Provided data:
____________

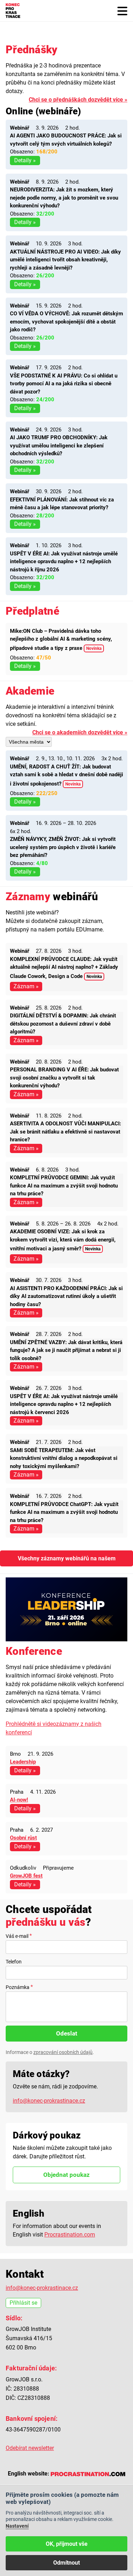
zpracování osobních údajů (63, 2052)
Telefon (14, 1961)
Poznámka (17, 1987)
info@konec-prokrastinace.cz (49, 2100)
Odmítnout (66, 2562)
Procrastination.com (69, 2234)
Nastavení (17, 2526)
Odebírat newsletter (30, 2448)
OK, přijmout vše (67, 2543)
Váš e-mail (17, 1936)
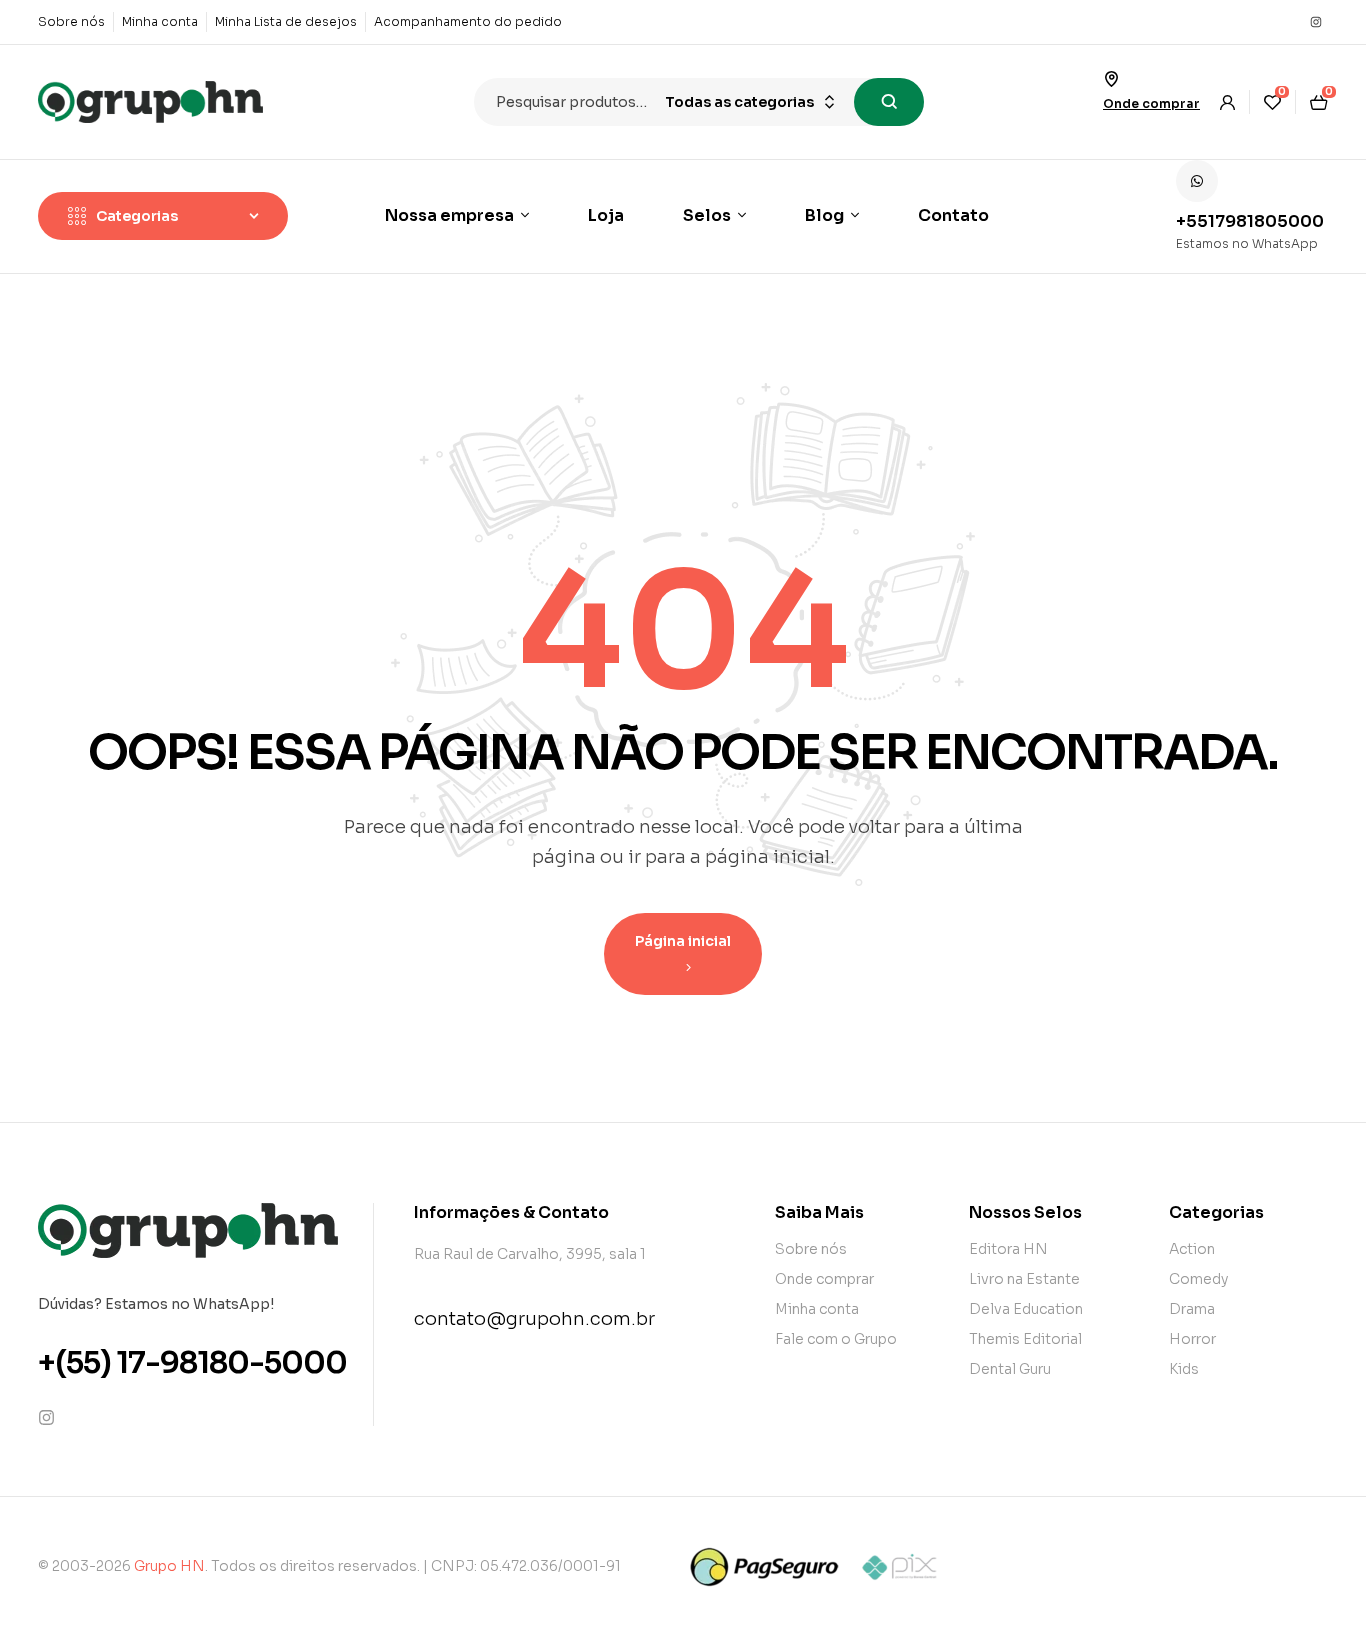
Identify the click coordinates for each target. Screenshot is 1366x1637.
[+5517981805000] (1197, 181)
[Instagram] (1316, 22)
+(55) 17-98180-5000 (192, 1363)
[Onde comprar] (1111, 79)
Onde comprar (1151, 103)
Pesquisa (889, 102)
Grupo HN (169, 1566)
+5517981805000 (1250, 221)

____________

What is expected: Make a word-for-word copy of the records above, excluding all pictures.

Result:
zpracování osobních údajů (63, 2052)
Telefon (14, 1961)
Poznámka (17, 1987)
info@konec-prokrastinace.cz (49, 2100)
Odmítnout (66, 2562)
Procrastination.com (69, 2234)
Nastavení (17, 2526)
Odebírat newsletter (30, 2448)
OK, přijmout vše (67, 2543)
Váš e-mail (17, 1936)
Identify the click coordinates for each target. Screenshot is 1366x1637.
[+5517981805000] (1197, 181)
[Instagram] (1316, 22)
+(55) 17-98180-5000 (192, 1363)
[Onde comprar] (1111, 79)
Onde comprar (1151, 103)
Pesquisa (889, 102)
Grupo HN (169, 1566)
+5517981805000 (1250, 221)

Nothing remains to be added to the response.